Nelson Heller, EdNet’s founder, has also been a friend and mentor – as he has so graciously been to many of us across the industry. This year the conference is under MDR‘s aegis – and it will be the same top-notch opportunity to expand your consciousness it has always been
Why is this event important? In a nutshell it is all about conversational efficiency. You can talk to more people about partnerships, recruiting, selling, or just “gettin ta know ya” in a few hours at EdNet than you could in two months on the road.
Making The Most Of EdNet
Here a few tips I’ve learned over the past 18 years that might help.
1. Ignore the sessions. The most important work at EdNet happens in the lobby, bar, and coffee shops around the hotel. If your goal is to have conversations with a lot of folks you can’t very well do that when you are sitting in a session.
2. Attend the sessions. That said – there are some wonderful opportunities to polish your knowledge base and see the industry in new ways in the sessions. Take the time to scan the schedule and star the ones you want to try and attend.
3. Be clear about your goals.
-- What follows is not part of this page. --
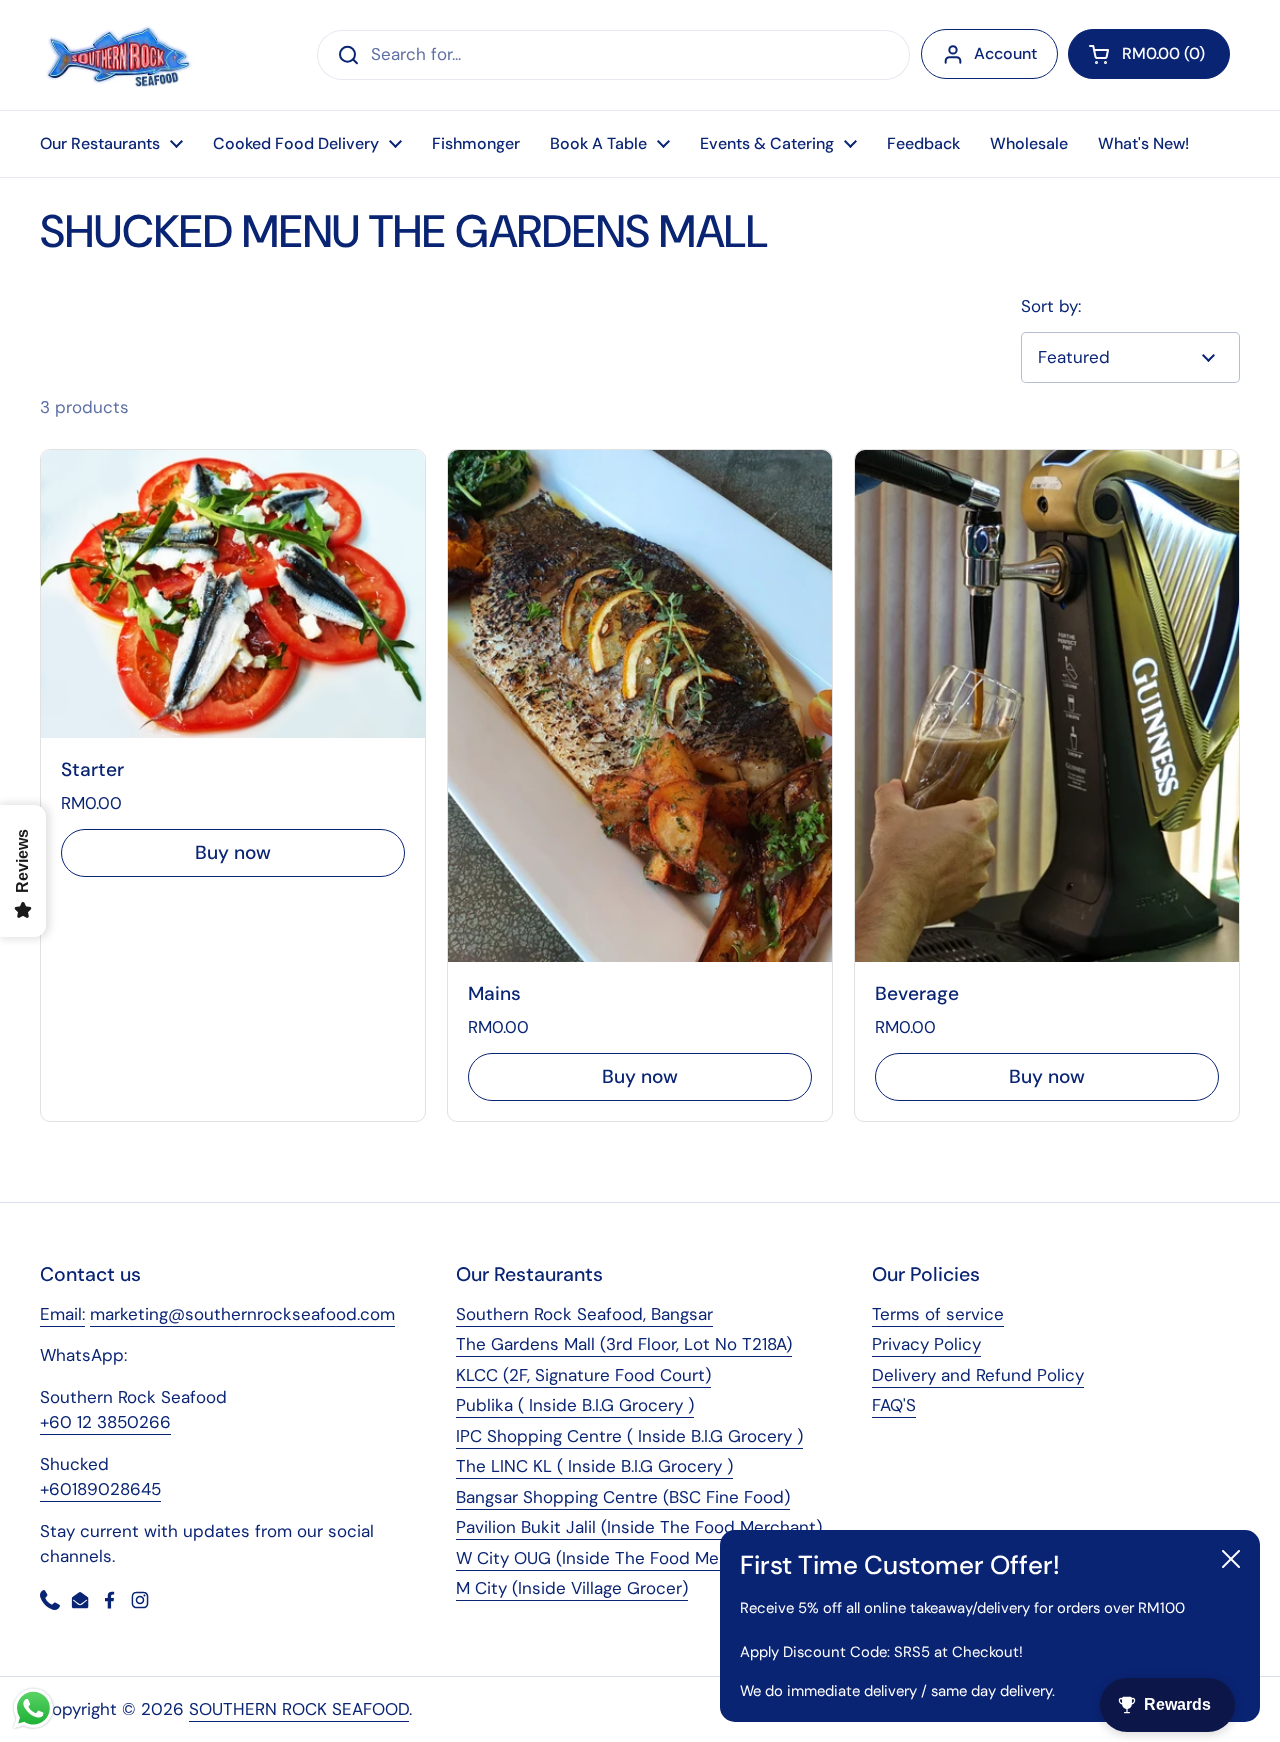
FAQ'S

If you show up without a clear idea of the kinds of conversations you want to have there are endless opportunities to engage in meaningless banter. This doesn’t have to take long – hell you can even do it on the inbound flight. You also don’t have to have specific people or companies in mind, just let folks know what you are after and opportunities will find you.
4. Learn to gracefully exit non-productive events. At some point you will find yourself in a meeting or session that adds no value to your goals. Find ways of exiting these as kindly as you can. You never know when you will want to engage with the folks you are disentangling yourself from – so don’t be rude. But don’t let them waste your precious time.
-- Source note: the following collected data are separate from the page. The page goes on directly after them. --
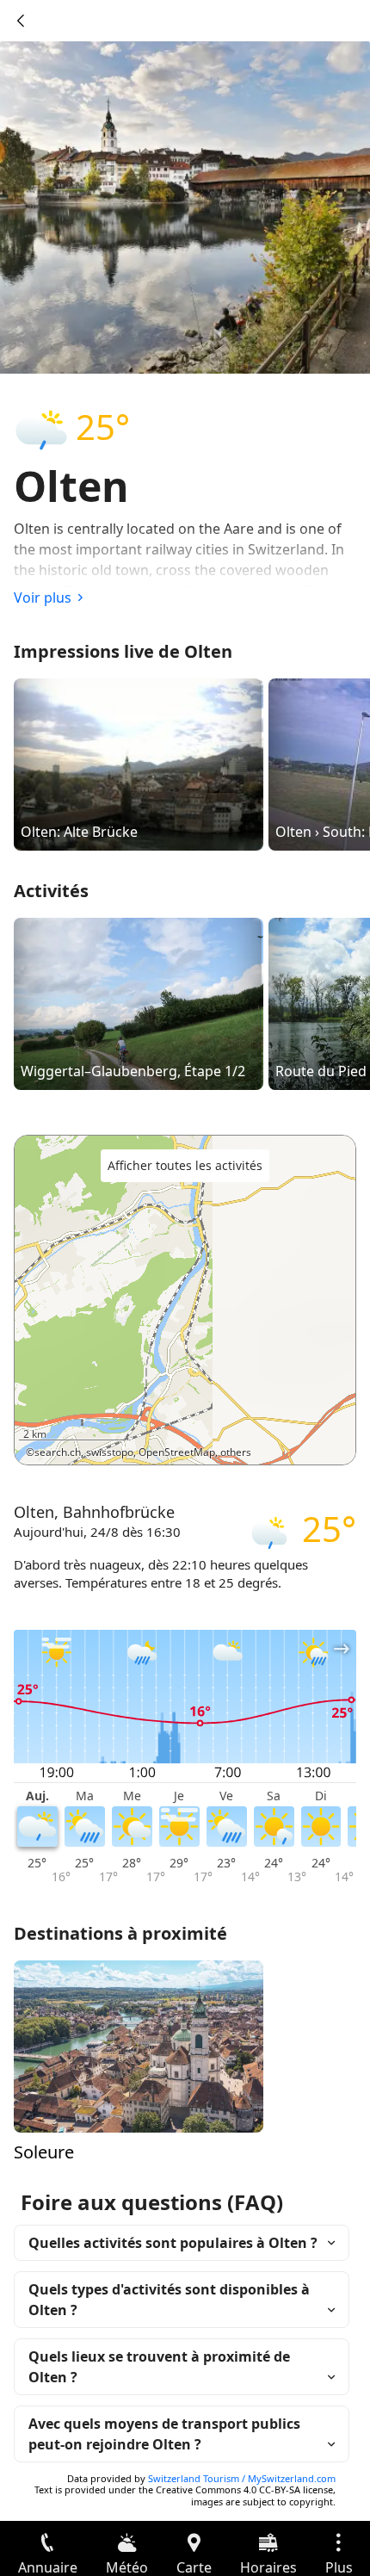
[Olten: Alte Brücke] (138, 763)
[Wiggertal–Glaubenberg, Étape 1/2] (138, 1003)
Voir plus (42, 597)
5. Leave time for serendipity. Some of the best meetings I’ve had at EdNet happened off the cuff. Don’t over-schedule yourself.
6. Your ears are more important than your mouth. There are many people at EdNet in “pitch” mode – looking for anyone who will listen to their story. I’ve found that an enormous amount of market intelligence is available for free – but you have to ask good questions and listen hard to the answers. Leave the pitch at home.